David Akiba turns 70 next year. He began early as a photographer, as a boy, setting up his developing equipment in his bedroom. He'll not soon stop, the medium being that central to who he is. Given the opportunity, one suspects, Akiba would be taking pictures at his own funeral (long delayed may that occasion be!).
The variety of notable projects he's undertaken gives a sense of the extent of his engagement with photography. They include shooting mannequins, bubbles, street scenes, marathon runners (almost grotesquely expressive closeups), the old elevated Orange Line, and Olmsted's Emerald Necklace. Having studied with Aaron Siskind and Harry Callahan at the Rhode Island School of Design, Akiba has carried on a tradition of instruction. He currently teaches at Emerson and Babson.

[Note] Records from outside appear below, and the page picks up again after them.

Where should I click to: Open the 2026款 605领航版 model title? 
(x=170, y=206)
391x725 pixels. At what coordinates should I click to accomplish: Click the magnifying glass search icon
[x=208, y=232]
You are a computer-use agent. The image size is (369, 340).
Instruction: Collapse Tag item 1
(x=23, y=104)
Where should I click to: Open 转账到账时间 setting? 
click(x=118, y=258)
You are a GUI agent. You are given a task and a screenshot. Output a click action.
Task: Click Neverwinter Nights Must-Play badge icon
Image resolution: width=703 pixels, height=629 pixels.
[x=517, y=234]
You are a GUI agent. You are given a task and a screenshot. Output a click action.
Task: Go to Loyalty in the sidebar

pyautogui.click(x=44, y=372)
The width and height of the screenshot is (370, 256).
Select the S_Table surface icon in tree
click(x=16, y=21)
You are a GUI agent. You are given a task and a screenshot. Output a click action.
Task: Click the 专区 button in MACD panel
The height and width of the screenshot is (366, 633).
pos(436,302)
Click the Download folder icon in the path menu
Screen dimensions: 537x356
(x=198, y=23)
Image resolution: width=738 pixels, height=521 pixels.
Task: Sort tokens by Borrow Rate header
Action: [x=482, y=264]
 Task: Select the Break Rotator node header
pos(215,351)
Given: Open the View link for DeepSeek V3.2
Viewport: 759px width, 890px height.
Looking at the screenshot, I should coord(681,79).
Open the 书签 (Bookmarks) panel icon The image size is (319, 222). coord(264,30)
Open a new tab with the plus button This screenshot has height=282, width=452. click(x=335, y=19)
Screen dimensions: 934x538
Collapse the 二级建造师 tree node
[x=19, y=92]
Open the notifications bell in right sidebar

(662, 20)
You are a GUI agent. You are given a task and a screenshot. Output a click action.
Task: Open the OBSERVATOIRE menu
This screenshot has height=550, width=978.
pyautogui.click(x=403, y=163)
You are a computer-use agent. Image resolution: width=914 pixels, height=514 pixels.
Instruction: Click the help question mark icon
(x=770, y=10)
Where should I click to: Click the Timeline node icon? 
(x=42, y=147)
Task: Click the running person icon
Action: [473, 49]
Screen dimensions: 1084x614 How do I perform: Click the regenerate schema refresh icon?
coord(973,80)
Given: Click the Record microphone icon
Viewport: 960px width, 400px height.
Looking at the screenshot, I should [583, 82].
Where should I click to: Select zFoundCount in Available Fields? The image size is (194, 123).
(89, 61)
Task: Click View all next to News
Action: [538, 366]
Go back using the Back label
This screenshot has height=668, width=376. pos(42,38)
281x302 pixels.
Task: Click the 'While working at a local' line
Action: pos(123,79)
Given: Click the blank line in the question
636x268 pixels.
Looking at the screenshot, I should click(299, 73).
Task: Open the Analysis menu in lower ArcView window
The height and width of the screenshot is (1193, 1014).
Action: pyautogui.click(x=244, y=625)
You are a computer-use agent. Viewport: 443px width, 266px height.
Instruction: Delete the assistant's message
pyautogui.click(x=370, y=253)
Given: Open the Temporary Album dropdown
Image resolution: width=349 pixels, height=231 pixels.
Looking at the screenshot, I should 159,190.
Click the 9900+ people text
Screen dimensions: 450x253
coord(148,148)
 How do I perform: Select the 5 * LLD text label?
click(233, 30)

Born in Boston and raised in Winthrop, Akiba has spent all his working life in the area, apart from three years in the Navy. It would be accurate to call him a local photographic hero - except that "hero" in an artistic context often can mean overbearing and disproportionate. In intent, if not talent, Akiba is modest to a fault. He's always focused more on furthering his art than furthering his career.
The localness (which is also the universality) of Akiba's art is on serendipitous display in a pair of complementary exhibitions. At Gallery Kayafas, "David Akiba: In Plain Sight" consists of photographs of Boston and Winthrop that mostly show his urban side. "David Akiba - In Winter: Photographs, 1989-2009," at the St. Botolph Club, looks at trees and parks rather than buildings and bridges.
The Kayafas show comprises 23 pictures. Fifteen are of Boston. They're big, 19 1/4 inches by 15 1/4 inches, but not monumental. In subject, no less than character, the heroic is not Akiba's mode. These pictures neither celebrate nor denounce. They simply accept and record urban life as something that is - a thing that's literally unnatural, yes, but no less a landscape for being manmade. In almost all the images one or two individuals are visible, usually small figures: reminders that it's because of people that these massive bridges and highways are located where they are.
Akiba took the pictures (of the Zakim Bridge, runways at Logan, tracks at South Station) with a telephoto lens. They look grainy and muscular without seeming overbearing. Along with a sense of the weight of the world, they also communicate a little bit of wonder.
In a number of the images, there are tracks, rails, ducts, and/or pipes. Their linkages make for a kind of latticework. These elements are functional rather than decorative - except that Akiba's camera renders them ornamental, too. His eye perceives a stylization that would otherwise pass unnoticed.
The photographs of Winthrop Beach bring us closer to nature: a wharf, two kids running, rocks, snow on sand. (As the St. Botolph exhibition shows, he's wild about snow.) They're tranquil, maybe even serene, but not pristine. Akiba has too much respect for reality to idealize it.
The snowy beach links up with the 42 winterscapes at the St. Botolph Club. There's a further visual continuity: the traceries of bare branches Akiba frequently shows echo the structural lattices of the Kayafas show. Part detailing, part geometry, they speak to how elegantly his eye and sensibility intersect.
Some of the "In Winter" pictures are shorn of context: branches, a stump, night scenes. Most are site-specific: the Arboretum, Jamaica Pond, Hammond Pond. Place matters less than season, though. Snow, which covers all, unites all - and transforms, too. The undulation of snow-covered branches recalls albino snakes (are there such things?). The combination of cloud above and snow below softens the light and in such a way that the tonalities of gray demonstrate expressivity and tenderness.
The temptation is great to describe these pictures as poetic, which they are. Except that poetic can be as much of a code word as heroic - in this case, for affected and wan. That's not the case here. Akiba is poetic in the sense that poetry bespeaks a heightened awareness of beauty and an ability to capture that beauty with economy and formal grace. He's also poetic to the extent he lives up to Wallace Stevens's words in "The Snow Man": "One must have a mind of winter/To regard the frost and the boughs/Of the pine-trees crusted with snow." Clearly, David Akiba has a mind of winter, though there's nothing chilly about his sensibility.
This is a lovely show - but note that it's open to the public only on Wednesdays, from 2 to 4 p.m.